EXERCISE REQUIREMENTS:
Return the listing below verbatim, starting at its first line and ending after the line that contains "This screenshot has width=564, height=1003.".

THE DATA:
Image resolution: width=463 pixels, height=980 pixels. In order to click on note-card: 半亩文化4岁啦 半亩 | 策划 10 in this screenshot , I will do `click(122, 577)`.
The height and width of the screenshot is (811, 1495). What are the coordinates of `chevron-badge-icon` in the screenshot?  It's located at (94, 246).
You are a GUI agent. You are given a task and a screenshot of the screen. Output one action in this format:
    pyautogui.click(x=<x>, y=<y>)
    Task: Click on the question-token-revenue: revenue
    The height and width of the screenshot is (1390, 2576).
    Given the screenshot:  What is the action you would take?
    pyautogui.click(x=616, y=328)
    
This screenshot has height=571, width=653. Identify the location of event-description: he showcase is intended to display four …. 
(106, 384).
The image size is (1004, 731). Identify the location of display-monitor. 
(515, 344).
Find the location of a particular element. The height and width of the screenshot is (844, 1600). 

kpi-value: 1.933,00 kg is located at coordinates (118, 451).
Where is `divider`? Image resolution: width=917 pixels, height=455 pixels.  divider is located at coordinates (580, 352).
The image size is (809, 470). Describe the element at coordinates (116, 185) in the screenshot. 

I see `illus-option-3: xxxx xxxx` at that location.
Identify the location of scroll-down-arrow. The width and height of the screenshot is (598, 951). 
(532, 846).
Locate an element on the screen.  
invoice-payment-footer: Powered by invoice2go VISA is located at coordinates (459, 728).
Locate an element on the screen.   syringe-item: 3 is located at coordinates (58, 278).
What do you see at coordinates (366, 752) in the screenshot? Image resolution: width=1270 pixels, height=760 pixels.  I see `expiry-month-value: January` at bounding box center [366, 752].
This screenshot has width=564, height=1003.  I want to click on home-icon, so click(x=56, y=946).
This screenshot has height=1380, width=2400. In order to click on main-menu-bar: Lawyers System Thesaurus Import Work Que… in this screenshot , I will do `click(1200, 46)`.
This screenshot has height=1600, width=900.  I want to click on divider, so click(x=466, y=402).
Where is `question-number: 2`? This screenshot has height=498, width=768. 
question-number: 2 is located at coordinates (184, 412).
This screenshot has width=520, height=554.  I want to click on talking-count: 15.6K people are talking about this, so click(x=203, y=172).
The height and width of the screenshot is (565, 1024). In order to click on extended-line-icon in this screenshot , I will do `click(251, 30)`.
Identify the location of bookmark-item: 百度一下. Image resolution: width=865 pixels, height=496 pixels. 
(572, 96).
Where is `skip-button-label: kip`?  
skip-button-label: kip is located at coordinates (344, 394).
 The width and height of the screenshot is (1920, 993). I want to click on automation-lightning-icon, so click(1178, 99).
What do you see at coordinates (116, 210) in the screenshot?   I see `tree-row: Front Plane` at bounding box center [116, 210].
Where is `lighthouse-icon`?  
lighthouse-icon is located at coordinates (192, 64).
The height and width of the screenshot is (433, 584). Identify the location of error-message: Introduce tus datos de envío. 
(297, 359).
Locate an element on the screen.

EXERCISE RESULT:
Image resolution: width=463 pixels, height=980 pixels. In order to click on note-card: 半亩文化4岁啦 半亩 | 策划 10 in this screenshot , I will do `click(122, 577)`.
The height and width of the screenshot is (811, 1495). What are the coordinates of `chevron-badge-icon` in the screenshot?  It's located at (94, 246).
You are a GUI agent. You are given a task and a screenshot of the screen. Output one action in this format:
    pyautogui.click(x=<x>, y=<y>)
    Task: Click on the question-token-revenue: revenue
    The height and width of the screenshot is (1390, 2576).
    Given the screenshot:  What is the action you would take?
    pyautogui.click(x=616, y=328)
    
This screenshot has height=571, width=653. Identify the location of event-description: he showcase is intended to display four …. 
(106, 384).
The image size is (1004, 731). Identify the location of display-monitor. 
(515, 344).
Find the location of a particular element. The height and width of the screenshot is (844, 1600). 

kpi-value: 1.933,00 kg is located at coordinates (118, 451).
Where is `divider`? Image resolution: width=917 pixels, height=455 pixels.  divider is located at coordinates (580, 352).
The image size is (809, 470). Describe the element at coordinates (116, 185) in the screenshot. 

I see `illus-option-3: xxxx xxxx` at that location.
Identify the location of scroll-down-arrow. The width and height of the screenshot is (598, 951). 
(532, 846).
Locate an element on the screen.  
invoice-payment-footer: Powered by invoice2go VISA is located at coordinates (459, 728).
Locate an element on the screen.   syringe-item: 3 is located at coordinates (58, 278).
What do you see at coordinates (366, 752) in the screenshot? Image resolution: width=1270 pixels, height=760 pixels.  I see `expiry-month-value: January` at bounding box center [366, 752].
This screenshot has width=564, height=1003.  I want to click on home-icon, so click(x=56, y=946).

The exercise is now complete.